(What to produce)
Please reproduce the rows from the first one up to and including the line with "Click the edit", with no changes.

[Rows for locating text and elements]
▼

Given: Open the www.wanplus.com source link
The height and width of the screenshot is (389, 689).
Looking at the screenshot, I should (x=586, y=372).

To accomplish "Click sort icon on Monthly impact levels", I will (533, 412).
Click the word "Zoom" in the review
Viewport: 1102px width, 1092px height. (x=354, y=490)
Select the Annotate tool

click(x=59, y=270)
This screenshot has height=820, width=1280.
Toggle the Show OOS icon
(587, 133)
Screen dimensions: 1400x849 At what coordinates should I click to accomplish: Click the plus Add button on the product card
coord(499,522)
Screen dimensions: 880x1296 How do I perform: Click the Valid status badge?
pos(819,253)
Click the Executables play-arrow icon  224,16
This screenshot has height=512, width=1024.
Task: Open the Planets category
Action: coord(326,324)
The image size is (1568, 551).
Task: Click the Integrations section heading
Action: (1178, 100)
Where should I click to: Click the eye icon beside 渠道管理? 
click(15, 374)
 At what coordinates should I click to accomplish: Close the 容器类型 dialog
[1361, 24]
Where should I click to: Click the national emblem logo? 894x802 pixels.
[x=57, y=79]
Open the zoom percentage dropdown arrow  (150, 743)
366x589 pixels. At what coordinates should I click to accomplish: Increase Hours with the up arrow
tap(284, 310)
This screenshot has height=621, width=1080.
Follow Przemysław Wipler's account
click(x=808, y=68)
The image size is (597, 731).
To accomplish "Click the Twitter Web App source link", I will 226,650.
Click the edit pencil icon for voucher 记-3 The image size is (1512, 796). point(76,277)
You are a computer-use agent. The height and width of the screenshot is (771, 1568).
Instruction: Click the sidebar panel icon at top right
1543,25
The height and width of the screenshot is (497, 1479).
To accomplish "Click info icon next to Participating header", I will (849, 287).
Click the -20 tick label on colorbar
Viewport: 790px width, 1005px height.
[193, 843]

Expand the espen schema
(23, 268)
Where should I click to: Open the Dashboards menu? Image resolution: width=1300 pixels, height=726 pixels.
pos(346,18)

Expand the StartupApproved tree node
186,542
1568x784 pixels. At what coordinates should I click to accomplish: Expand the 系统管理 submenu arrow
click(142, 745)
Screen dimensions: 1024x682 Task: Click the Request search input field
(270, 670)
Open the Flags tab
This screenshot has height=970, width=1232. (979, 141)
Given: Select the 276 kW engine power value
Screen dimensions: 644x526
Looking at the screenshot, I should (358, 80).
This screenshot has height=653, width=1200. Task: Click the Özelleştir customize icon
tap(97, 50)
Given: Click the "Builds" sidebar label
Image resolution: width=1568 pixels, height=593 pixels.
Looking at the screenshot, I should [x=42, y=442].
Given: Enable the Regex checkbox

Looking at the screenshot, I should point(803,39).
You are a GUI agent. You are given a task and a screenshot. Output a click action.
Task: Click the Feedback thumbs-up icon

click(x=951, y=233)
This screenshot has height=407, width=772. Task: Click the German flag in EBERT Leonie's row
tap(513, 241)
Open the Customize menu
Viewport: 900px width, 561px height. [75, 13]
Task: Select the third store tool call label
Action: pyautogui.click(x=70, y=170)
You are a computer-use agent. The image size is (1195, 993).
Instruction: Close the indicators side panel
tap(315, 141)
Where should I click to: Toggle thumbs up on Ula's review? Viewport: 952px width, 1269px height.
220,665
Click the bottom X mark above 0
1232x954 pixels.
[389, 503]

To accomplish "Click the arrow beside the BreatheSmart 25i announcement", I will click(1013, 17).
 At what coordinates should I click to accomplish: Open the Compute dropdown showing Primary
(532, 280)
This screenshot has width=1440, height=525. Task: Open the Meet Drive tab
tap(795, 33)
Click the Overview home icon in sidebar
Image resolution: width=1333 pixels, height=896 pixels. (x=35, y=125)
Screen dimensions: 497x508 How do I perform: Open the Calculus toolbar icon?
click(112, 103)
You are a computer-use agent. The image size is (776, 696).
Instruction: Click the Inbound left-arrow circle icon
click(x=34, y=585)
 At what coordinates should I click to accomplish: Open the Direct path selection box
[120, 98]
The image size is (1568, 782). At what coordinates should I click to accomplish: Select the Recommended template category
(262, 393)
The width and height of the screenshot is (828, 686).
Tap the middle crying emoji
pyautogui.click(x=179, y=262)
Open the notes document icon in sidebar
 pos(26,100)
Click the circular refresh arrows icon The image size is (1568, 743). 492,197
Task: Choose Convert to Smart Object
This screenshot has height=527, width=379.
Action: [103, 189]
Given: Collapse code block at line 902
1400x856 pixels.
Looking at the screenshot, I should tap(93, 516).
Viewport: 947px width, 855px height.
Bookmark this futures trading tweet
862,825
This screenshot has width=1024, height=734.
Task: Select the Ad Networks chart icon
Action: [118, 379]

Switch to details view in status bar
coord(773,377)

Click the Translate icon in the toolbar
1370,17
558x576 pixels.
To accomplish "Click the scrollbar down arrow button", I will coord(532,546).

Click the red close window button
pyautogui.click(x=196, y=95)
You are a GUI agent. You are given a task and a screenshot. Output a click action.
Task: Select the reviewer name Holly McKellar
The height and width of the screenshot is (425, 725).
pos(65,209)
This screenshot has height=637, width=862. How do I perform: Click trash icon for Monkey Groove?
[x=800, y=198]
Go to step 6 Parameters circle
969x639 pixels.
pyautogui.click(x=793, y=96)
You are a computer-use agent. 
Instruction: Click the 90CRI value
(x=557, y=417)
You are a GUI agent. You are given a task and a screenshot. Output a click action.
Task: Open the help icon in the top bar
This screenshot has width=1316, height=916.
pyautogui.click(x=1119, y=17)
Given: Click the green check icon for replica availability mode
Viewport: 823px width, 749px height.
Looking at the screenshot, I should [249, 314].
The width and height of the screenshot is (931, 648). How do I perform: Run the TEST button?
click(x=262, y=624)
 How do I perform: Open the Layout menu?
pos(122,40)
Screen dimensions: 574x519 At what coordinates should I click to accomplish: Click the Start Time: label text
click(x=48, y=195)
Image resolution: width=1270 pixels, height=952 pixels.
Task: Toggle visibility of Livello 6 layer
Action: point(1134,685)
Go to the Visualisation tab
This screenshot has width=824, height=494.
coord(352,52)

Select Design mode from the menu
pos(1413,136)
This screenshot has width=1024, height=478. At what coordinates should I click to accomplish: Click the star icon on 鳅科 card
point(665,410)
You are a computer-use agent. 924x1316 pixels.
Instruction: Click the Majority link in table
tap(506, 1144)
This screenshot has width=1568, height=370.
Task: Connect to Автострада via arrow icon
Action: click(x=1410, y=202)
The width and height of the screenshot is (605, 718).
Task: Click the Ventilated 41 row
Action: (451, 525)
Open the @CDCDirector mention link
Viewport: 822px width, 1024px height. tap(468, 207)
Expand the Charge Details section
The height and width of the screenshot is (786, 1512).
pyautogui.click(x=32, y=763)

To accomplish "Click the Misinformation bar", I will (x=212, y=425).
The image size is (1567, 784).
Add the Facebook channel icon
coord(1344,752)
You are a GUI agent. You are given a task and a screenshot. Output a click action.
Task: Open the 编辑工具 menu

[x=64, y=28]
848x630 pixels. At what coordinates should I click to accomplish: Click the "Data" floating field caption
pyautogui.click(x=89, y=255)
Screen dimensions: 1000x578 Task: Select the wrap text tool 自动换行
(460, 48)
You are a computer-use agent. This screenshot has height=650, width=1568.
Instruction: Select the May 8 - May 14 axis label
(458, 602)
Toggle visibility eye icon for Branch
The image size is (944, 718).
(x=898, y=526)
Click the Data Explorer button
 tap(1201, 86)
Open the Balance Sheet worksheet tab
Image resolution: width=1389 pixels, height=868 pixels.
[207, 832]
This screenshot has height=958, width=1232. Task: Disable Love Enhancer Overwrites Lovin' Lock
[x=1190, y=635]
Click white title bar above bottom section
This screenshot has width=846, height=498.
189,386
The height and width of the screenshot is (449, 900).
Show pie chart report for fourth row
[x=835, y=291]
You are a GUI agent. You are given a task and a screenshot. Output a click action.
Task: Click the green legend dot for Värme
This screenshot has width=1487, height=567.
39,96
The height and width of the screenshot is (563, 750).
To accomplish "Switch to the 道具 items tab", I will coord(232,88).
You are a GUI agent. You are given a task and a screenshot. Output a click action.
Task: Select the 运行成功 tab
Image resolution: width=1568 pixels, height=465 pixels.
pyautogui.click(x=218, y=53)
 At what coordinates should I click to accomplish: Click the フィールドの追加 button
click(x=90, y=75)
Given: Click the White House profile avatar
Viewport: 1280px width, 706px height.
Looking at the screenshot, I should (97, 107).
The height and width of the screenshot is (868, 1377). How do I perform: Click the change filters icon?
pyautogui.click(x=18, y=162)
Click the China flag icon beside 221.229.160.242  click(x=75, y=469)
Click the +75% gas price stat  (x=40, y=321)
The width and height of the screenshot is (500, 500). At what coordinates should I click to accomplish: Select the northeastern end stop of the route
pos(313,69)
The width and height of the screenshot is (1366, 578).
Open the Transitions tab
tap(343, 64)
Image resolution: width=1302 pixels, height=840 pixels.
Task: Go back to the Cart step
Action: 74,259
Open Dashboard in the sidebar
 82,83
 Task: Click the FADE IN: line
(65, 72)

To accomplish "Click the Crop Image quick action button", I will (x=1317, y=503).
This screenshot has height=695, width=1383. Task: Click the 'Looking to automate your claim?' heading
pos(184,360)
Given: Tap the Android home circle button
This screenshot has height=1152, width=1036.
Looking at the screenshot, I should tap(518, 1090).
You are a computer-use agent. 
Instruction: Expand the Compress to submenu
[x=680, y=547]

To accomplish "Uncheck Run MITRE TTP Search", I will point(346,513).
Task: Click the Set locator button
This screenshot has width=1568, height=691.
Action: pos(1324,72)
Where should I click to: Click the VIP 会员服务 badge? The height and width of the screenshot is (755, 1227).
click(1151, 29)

▲

(Full response)
Given: Open the www.wanplus.com source link
The height and width of the screenshot is (389, 689).
Looking at the screenshot, I should (x=586, y=372).

To accomplish "Click sort icon on Monthly impact levels", I will (533, 412).
Click the word "Zoom" in the review
Viewport: 1102px width, 1092px height. (x=354, y=490)
Select the Annotate tool

click(x=59, y=270)
This screenshot has height=820, width=1280.
Toggle the Show OOS icon
(587, 133)
Screen dimensions: 1400x849 At what coordinates should I click to accomplish: Click the plus Add button on the product card
coord(499,522)
Screen dimensions: 880x1296 How do I perform: Click the Valid status badge?
pos(819,253)
Click the Executables play-arrow icon  224,16
This screenshot has height=512, width=1024.
Task: Open the Planets category
Action: coord(326,324)
The image size is (1568, 551).
Task: Click the Integrations section heading
Action: (1178, 100)
Where should I click to: Click the eye icon beside 渠道管理? 
click(15, 374)
 At what coordinates should I click to accomplish: Close the 容器类型 dialog
[1361, 24]
Where should I click to: Click the national emblem logo? 894x802 pixels.
[x=57, y=79]
Open the zoom percentage dropdown arrow  (150, 743)
366x589 pixels. At what coordinates should I click to accomplish: Increase Hours with the up arrow
tap(284, 310)
This screenshot has height=621, width=1080.
Follow Przemysław Wipler's account
click(x=808, y=68)
The image size is (597, 731).
To accomplish "Click the Twitter Web App source link", I will 226,650.
Click the edit pencil icon for voucher 记-3 The image size is (1512, 796). point(76,277)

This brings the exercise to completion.